**Task goal**
Before anything else, copy every record below exactly as it stands.

--- START ---

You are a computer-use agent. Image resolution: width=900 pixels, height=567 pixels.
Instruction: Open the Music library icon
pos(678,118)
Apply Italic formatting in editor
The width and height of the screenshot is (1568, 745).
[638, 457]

--- END ---

**Final answer**
You are a computer-use agent. Image resolution: width=900 pixels, height=567 pixels.
Instruction: Open the Music library icon
pos(678,118)
Apply Italic formatting in editor
The width and height of the screenshot is (1568, 745).
[638, 457]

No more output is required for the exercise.